Although a Zee is not marrying the Zor, there are some similarities. The Zee should feel comfortable and compatible with the Zor. The Zee should feel confident that the Zor can successfully make the changes as the need arises and the system evolves. This usually requires asking questions about the future plans of the Zor’s.
The best way for a Zor and Zee to work together to be successful is on a partnership approach. Make sure the Zor takes this approach. Ask other Zees how they are treated.
Newer systems may be able to grow faster but established ones with names that can be recognized may be safer. You need to find a system that provides one of these or a good combination compromise.
Technology is changing at a rapid rate and every year more of it is used in franchise systems. Make sure the Zor is technologically capable and expresses how it will be used in the future to help the system.
Although the screening process may not be pleasant for the Zee, it will protect the franchise system and maintain a high quality of Zees. Discuss the criteria of a Zee with the Zor and how he or she implements the screening process.
The Franchise Agreement
The franchise agreement should be fair. Almost all franchise agreements favor the Zor and they will have some legitimate reasons for this, usually that these provisions benefit the entire system. Further they will want to control various aspects of the system so all Zees can obtain similar benefits. In spite of this, there are several provisions that should be in the agreement for your benefit, such as fair and endless renewal rights, reasonable transfer provisions so you can sell your business in the future, protection of your goodwill, fair territories and protection from competition from the Zor.
The Zee should receive a quality level of training so it understands the business and marketplace. Check out the experience of the trainers and check with other Zees as to whether the training was adequate. Get the details on how future assistance is provided, who pays for it, where it is provided, and the extent and type. For example, will the Zee have to pay a large sum to train any new manager? The Zee should be able to obtain future assistance easily and for a reasonable amount.
Zors should help locate a good site for the business. Although some Zors will resist actually picking the site in fear of later claims that they were negligent in such selection, the Zee should obtain reasonable assistance from the Zor in the search. Ask questions of other Zees as to what assistance was provided to them. Also check the FDD. Let the Zor or brokers help with site selection, and the Zee should not rely on its own skills to perform this very important task.
The Zor should either be assisting and visiting you at the time of opening or shortly thereafter to work out the bugs.
Strong systems usually have involved and quality Zee councils or associations with the Zor participating in a meaningful manner.
One of the best characteristics for a Zor is to provide assistance when a Zee is in operational or financial trouble and even assist them with selling or moving out of the franchise, without a bitter fight.
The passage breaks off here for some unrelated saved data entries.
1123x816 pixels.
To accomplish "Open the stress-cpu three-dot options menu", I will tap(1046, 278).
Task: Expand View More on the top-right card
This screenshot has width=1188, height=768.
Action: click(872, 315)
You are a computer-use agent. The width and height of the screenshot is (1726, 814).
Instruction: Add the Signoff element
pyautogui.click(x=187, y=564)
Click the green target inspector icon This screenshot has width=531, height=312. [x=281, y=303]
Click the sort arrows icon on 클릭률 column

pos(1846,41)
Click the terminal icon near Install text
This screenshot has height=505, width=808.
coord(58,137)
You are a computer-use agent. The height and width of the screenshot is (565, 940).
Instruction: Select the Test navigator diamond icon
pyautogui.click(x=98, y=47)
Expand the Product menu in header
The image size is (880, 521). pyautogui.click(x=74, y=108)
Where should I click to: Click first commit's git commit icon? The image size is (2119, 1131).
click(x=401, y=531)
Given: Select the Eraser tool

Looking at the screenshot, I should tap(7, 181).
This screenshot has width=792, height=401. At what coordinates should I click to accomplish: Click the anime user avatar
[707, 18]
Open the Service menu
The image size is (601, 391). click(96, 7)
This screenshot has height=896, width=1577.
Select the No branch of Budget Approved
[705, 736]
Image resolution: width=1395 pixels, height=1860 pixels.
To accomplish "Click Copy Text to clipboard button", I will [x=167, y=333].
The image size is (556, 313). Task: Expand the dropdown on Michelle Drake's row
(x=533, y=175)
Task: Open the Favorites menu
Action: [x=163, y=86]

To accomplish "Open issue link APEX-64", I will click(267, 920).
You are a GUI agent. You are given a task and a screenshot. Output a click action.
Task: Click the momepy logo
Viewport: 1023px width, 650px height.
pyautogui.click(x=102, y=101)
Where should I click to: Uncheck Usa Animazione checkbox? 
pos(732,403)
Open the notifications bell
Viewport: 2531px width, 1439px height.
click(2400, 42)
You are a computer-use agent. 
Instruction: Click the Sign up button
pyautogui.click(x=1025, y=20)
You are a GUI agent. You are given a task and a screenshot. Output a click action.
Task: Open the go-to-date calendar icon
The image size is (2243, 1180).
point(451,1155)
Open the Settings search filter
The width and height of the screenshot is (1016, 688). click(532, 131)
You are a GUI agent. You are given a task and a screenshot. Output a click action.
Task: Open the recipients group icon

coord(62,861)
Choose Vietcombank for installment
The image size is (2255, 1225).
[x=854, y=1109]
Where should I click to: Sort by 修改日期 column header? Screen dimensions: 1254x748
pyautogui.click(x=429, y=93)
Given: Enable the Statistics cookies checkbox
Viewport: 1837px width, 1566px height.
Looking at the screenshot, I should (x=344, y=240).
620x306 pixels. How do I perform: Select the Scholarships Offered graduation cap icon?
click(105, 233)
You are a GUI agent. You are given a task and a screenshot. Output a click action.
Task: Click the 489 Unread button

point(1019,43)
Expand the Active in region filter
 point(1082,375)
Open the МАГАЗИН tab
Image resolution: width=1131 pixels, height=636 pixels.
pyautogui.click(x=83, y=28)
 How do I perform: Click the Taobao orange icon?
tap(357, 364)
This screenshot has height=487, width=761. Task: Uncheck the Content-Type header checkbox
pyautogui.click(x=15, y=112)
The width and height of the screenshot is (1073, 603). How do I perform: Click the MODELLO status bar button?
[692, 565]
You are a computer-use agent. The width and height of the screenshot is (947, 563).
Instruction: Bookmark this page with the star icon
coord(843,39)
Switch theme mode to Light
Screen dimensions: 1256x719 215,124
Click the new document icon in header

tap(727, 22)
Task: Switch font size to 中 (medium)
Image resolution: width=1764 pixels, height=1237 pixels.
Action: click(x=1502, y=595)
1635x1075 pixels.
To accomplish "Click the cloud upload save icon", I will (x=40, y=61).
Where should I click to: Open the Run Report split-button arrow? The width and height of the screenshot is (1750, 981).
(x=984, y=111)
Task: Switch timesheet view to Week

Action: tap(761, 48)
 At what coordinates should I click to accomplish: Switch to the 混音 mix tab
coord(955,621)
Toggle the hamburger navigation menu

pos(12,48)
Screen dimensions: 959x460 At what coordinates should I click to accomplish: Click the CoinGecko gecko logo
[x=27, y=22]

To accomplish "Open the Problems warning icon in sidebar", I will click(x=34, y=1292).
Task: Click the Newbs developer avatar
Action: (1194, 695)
Since Zees will be paying for training, operational and marketing assistance and so forth, the Zor needs to be capable of providing these services, which means it must be financially able or otherwise show what resources they have to do this.
Look for a Zor that knows how to avoid trouble including litigation. Most of the pertinent lawsuits involving the Zor and Zees are in the FDD and should be reviewed. Also try to determine the nature of the Zor when it comes to problems that might develop into more serious confrontation.